### MATERIAL TO PROCESS
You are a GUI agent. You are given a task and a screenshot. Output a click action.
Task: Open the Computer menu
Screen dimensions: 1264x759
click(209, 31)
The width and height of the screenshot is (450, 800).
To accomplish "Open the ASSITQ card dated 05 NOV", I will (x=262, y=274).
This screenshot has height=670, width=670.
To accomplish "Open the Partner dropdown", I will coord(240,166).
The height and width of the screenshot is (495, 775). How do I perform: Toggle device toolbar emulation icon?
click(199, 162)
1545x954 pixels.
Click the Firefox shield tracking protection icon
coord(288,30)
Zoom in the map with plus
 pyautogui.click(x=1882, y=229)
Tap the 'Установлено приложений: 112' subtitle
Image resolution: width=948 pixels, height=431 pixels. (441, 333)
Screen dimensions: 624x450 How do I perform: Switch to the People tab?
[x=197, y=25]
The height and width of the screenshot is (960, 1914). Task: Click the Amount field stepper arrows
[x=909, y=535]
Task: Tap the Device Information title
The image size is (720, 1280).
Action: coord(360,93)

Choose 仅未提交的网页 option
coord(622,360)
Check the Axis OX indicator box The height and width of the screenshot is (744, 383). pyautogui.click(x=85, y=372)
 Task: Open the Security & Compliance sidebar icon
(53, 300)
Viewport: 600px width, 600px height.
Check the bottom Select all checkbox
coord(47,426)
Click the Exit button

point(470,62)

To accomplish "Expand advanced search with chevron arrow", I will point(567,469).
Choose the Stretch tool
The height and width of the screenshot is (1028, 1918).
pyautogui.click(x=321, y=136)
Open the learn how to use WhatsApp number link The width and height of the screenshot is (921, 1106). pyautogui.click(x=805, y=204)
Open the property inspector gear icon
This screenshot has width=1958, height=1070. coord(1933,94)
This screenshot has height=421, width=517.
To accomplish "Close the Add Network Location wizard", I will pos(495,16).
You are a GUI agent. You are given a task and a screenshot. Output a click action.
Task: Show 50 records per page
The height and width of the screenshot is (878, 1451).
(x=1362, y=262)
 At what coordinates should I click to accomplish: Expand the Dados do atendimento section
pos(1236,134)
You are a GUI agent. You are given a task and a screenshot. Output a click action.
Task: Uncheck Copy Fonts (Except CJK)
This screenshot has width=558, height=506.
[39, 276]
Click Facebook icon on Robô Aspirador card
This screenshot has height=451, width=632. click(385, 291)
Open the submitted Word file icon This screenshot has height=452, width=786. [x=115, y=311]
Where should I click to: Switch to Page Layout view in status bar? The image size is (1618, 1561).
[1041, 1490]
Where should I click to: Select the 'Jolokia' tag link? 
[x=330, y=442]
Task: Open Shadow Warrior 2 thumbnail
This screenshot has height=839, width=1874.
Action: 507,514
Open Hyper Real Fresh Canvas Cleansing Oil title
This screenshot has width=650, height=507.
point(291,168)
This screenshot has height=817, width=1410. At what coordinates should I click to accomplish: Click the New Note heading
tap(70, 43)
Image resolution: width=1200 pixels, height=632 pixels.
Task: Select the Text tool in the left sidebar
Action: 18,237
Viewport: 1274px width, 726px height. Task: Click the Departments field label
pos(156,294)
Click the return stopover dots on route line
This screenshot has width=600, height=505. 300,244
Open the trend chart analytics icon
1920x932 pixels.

### ABOUT THIS TASK
Retype exactly the line with "Viewport: 1274px width, 726px" and each line after it until the records end, and include no other line.

### RESPONSE TO THIS EXERCISE
Viewport: 1274px width, 726px height. Task: Click the Departments field label
pos(156,294)
Click the return stopover dots on route line
This screenshot has width=600, height=505. 300,244
Open the trend chart analytics icon
1920x932 pixels.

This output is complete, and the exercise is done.